Von den anderen Schülern erhielt die AG bisher gemischtes Feedback. „Manche finden es gut und würden in der AG mitmachen, wenn sie mehr Zeit hätten. Andere machen sich darüber lustig und kritisieren, dass es scheinbar immer nur um die Umwelt geht“, sagt Wagner. Was entgegnen die AG-Mitglieder darauf? Ismie Minkova (16) fand klare Worte: „Die Umwelt ist wichtig, von ihr hängt unsere Zukunft ab. Wie wollen wir in 50 Jahren noch leben, wenn wir alles zerstören?“

Wagner glaubt, dass sich das Umweltbewusstsein an der Schule schon verbessert hat: „Der Fahrradkäfig ist zwar immer noch fast leer, wenn es regnet. Aber ich habe den Eindruck, dass zumindest ein paar Schüler mehr auch bei schlechtem Wetter mit dem Rad kommen.“

Aufklärung statt Zwang

Bei ihren Aktionen setzt die AG bewusst nicht auf Verbote. „Ich finde es wichtig, die eigene Meinung niemandem aufzuzwingen“, sagt Elias Furlan Cano (17). Stattdessen wollen die Schüler Anreize schaffen – etwa mit einem Preis für die Klasse, die bei der nächsten Aktion am wenigsten Müll produziert. Außerdem wollen sie ihre Mitschüler dazu anregen, einfach mal auszuprobieren, wie es ist, auf etwas zu verzichten. „Ich kann mir zum Beispiel vorstellen, dass wir eine autofreie Woche machen, in der alle auf das Auto verzichten und dann schauen, ob das wirklich so schlimm war“, regt Furlan Cano an.

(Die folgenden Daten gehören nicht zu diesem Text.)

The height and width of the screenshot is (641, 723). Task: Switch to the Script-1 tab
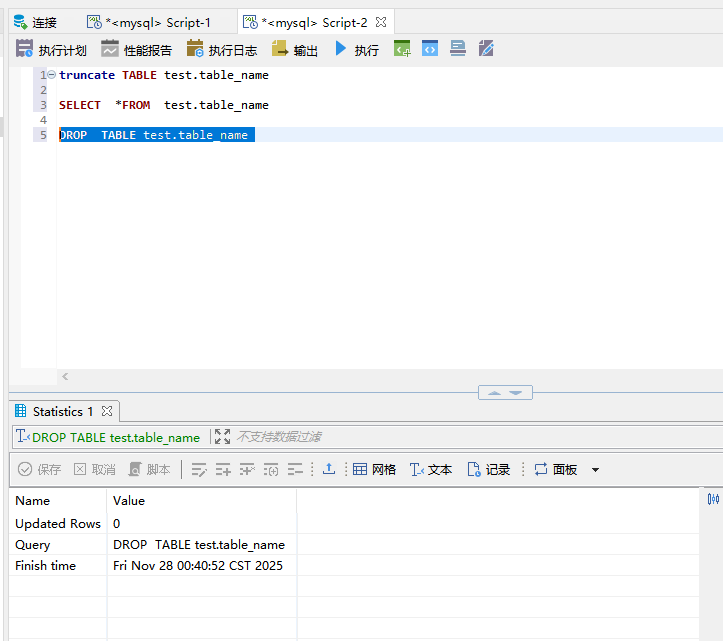click(149, 22)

Wagner betont: „Die anderen sollen nicht nur mitmachen, um etwas zu gewinnen, sondern verstehen, warum uns Umweltschutz wichtig ist.“

Von den Lehrern erhält die AG viel Unterstützung. Auch in ihren eigenen Familien habe sich schon manches verändert. „Als ich Vegetarierin wurde, fanden meine Eltern das erst blöd“, erzählt zum Beispiel Sonja Löhmann (19). „Jetzt isst mein Stiefvater auch manchmal vegetarisch.“ Gleich mehrere berichteten, dass ihre Großmütter mittlerweile vegetarische und sogar vegane Gerichte in ihr Repertoire aufgenommen haben.

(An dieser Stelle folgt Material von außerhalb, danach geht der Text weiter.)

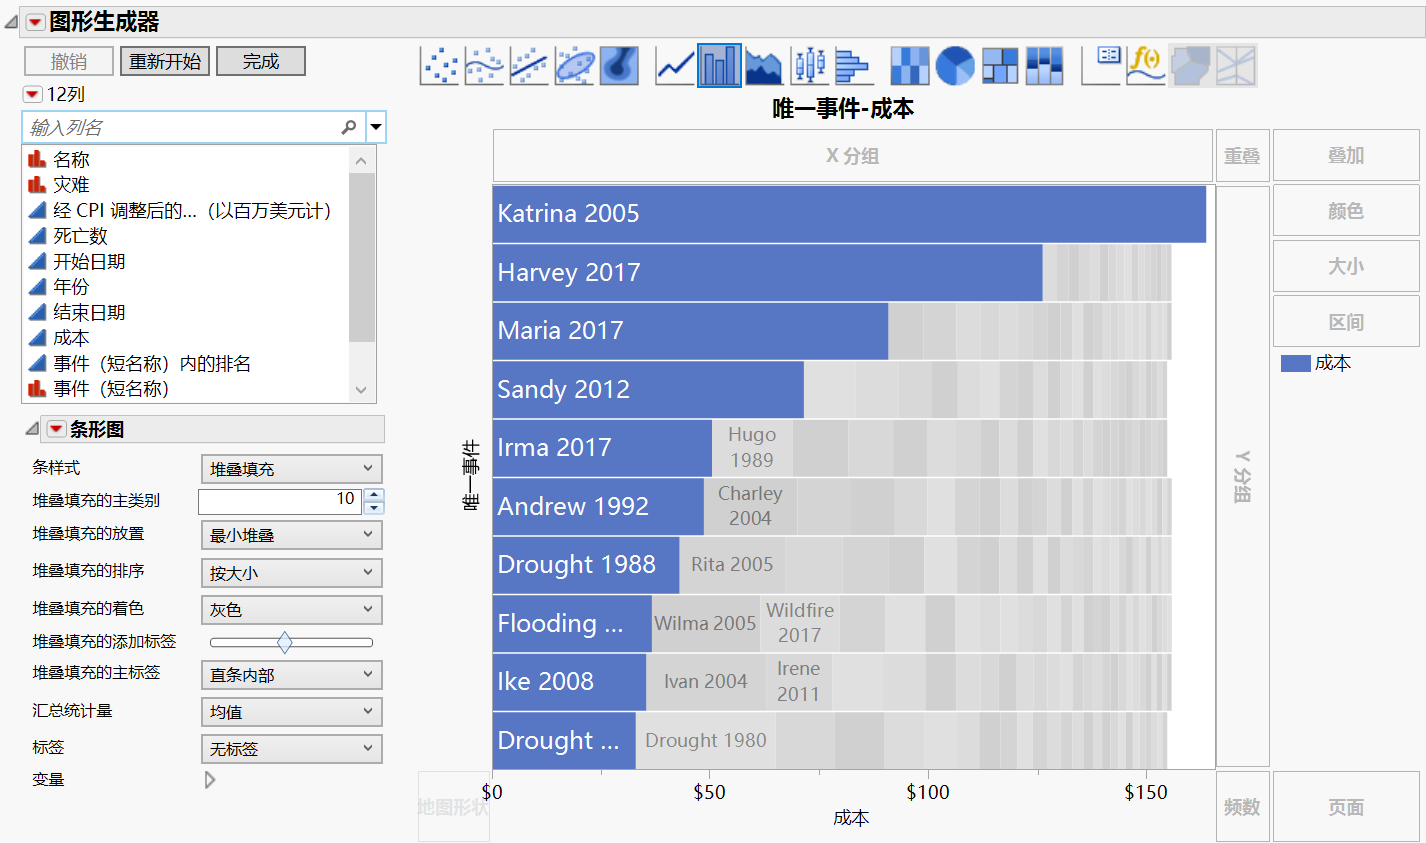Select the scatter points graph element icon
The height and width of the screenshot is (843, 1426).
(x=440, y=65)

Insgesamt engagieren sich in der AG 25 Schülerinnen und Schüler, die meisten sind auch in der Schülermitverantwortung oder der AG Tier- und Umweltschutz. Anlass zur Gründung der AG „Ein Jahr für die Umwelt“ gaben die Demonstrationen von „Fridays for Future“. „Wir wollten zeigen, dass wir nicht demonstrieren, um die Schule zu schwänzen, sondern weil uns das Thema wichtig ist“, erklärt Furlan Cano. Gemeinsam überlegten Lehrer und Schüler, wie sich die Energie in konkretes Engagement verwandeln ließe. Die AG war geboren.

Für die Zukunft haben die Schüler viele Ideen: Sie wollen eine Kleidertauschparty und eine Woche unter dem Motto „Umweltfreundlicher zur Schule“ organisieren. In der Mensa soll es mehr vegetarische und vegane Angebote geben.

Die Schule soll Materialien wie Papier und Stifte aus nachhaltigen Quellen beziehen. Im Sportunterricht könnte man „Ploggen“ gehen, also beim Joggen Müll sammeln – das Stichwort lautet: Bewusstsein schaffen.